--- WHAT THIS TASK INVOLVES ---
Every entry should be given again exactly, with nothing dropped.

--- TASK INPUT ---
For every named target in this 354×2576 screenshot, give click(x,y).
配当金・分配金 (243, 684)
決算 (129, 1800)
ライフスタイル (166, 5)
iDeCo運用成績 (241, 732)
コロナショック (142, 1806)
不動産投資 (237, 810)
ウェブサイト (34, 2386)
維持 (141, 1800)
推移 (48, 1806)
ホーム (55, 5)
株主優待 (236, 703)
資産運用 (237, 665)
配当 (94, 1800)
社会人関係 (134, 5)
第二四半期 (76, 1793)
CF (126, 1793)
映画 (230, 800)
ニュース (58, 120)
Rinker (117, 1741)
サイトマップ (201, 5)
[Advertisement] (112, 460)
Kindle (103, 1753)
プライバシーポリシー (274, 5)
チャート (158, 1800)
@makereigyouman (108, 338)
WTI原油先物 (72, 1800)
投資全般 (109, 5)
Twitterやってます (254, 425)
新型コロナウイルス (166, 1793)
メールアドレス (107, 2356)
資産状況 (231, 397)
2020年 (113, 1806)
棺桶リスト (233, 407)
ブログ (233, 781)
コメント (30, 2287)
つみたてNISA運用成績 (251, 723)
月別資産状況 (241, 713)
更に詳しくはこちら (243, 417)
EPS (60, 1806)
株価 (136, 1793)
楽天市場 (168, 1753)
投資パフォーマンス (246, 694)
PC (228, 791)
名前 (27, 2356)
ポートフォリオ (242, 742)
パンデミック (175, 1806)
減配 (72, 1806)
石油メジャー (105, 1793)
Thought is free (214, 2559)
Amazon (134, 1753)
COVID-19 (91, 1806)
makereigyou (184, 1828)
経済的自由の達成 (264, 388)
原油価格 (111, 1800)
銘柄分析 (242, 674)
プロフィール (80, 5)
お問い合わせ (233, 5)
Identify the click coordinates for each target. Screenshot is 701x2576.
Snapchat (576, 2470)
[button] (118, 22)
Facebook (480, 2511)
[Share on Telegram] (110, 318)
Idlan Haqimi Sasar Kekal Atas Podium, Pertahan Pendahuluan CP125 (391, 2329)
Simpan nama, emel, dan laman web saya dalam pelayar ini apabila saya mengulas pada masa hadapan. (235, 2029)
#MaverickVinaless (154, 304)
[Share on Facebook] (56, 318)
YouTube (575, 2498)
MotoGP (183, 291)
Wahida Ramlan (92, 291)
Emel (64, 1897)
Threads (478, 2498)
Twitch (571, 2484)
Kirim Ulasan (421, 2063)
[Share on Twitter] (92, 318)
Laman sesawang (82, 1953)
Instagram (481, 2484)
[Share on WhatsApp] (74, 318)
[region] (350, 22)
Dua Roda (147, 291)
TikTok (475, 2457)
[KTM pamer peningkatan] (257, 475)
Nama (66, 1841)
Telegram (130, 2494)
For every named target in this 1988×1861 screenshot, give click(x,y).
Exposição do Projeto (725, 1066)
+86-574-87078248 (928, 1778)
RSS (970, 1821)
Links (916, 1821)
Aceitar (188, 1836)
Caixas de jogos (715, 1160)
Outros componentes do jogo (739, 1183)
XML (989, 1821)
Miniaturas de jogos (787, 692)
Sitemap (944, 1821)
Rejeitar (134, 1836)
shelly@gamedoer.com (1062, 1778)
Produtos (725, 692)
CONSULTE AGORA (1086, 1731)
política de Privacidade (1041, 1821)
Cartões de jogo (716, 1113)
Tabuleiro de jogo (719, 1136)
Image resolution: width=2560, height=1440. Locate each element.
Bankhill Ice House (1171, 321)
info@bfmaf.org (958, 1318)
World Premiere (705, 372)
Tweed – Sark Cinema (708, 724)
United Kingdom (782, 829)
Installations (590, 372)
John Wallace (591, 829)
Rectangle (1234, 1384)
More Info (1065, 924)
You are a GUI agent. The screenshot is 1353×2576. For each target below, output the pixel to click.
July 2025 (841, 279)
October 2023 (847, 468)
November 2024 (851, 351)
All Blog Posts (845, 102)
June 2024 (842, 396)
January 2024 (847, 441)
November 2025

--- EXERCISE OUTPUT ---
For every named target in this 354×2576 screenshot, give click(x,y).
配当金・分配金 (243, 684)
決算 (129, 1800)
ライフスタイル (166, 5)
iDeCo運用成績 (241, 732)
コロナショック (142, 1806)
不動産投資 (237, 810)
ウェブサイト (34, 2386)
維持 (141, 1800)
推移 (48, 1806)
ホーム (55, 5)
株主優待 (236, 703)
資産運用 (237, 665)
配当 (94, 1800)
社会人関係 (134, 5)
第二四半期 (76, 1793)
CF (126, 1793)
映画 (230, 800)
ニュース (58, 120)
Rinker (117, 1741)
サイトマップ (201, 5)
[Advertisement] (112, 460)
Kindle (103, 1753)
プライバシーポリシー (274, 5)
チャート (158, 1800)
@makereigyouman (108, 338)
WTI原油先物 (72, 1800)
投資全般 (109, 5)
Twitterやってます (254, 425)
新型コロナウイルス (166, 1793)
メールアドレス (107, 2356)
資産状況 (231, 397)
2020年 (113, 1806)
棺桶リスト (233, 407)
ブログ (233, 781)
コメント (30, 2287)
つみたてNISA運用成績 (251, 723)
月別資産状況 (241, 713)
更に詳しくはこちら (243, 417)
EPS (60, 1806)
株価 (136, 1793)
楽天市場 (168, 1753)
投資パフォーマンス (246, 694)
PC (228, 791)
名前 (27, 2356)
ポートフォリオ (242, 742)
パンデミック (175, 1806)
減配 (72, 1806)
石油メジャー (105, 1793)
Thought is free (214, 2559)
Amazon (134, 1753)
COVID-19 (91, 1806)
makereigyou (184, 1828)
経済的自由の達成 (264, 388)
原油価格 (111, 1800)
銘柄分析 (242, 674)
プロフィール (80, 5)
お問い合わせ (233, 5)
Identify the click coordinates for each target. Screenshot is 701x2576.
Snapchat (576, 2470)
[button] (118, 22)
Facebook (480, 2511)
[Share on Telegram] (110, 318)
Idlan Haqimi Sasar Kekal Atas Podium, Pertahan Pendahuluan CP125 (391, 2329)
Simpan nama, emel, dan laman web saya dalam pelayar ini apabila saya mengulas pada masa hadapan. (235, 2029)
#MaverickVinaless (154, 304)
[Share on Facebook] (56, 318)
YouTube (575, 2498)
MotoGP (183, 291)
Wahida Ramlan (92, 291)
Emel (64, 1897)
Threads (478, 2498)
Twitch (571, 2484)
Kirim Ulasan (421, 2063)
[Share on Twitter] (92, 318)
Laman sesawang (82, 1953)
Instagram (481, 2484)
[Share on WhatsApp] (74, 318)
[region] (350, 22)
Dua Roda (147, 291)
TikTok (475, 2457)
[KTM pamer peningkatan] (257, 475)
Nama (66, 1841)
Telegram (130, 2494)
For every named target in this 1988×1861 screenshot, give click(x,y).
Exposição do Projeto (725, 1066)
+86-574-87078248 (928, 1778)
RSS (970, 1821)
Links (916, 1821)
Aceitar (188, 1836)
Caixas de jogos (715, 1160)
Outros componentes do jogo (739, 1183)
XML (989, 1821)
Miniaturas de jogos (787, 692)
Sitemap (944, 1821)
Rejeitar (134, 1836)
shelly@gamedoer.com (1062, 1778)
Produtos (725, 692)
CONSULTE AGORA (1086, 1731)
política de Privacidade (1041, 1821)
Cartões de jogo (716, 1113)
Tabuleiro de jogo (719, 1136)
Image resolution: width=2560, height=1440. Locate each element.
Bankhill Ice House (1171, 321)
info@bfmaf.org (958, 1318)
World Premiere (705, 372)
Tweed – Sark Cinema (708, 724)
United Kingdom (782, 829)
Installations (590, 372)
John Wallace (591, 829)
Rectangle (1234, 1384)
More Info (1065, 924)
You are a GUI agent. The screenshot is 1353×2576. For each target below, output the pixel to click.
July 2025 (841, 279)
October 2023 (847, 468)
November 2024 (851, 351)
All Blog Posts (845, 102)
June 2024 (842, 396)
January 2024 (847, 441)
November 2025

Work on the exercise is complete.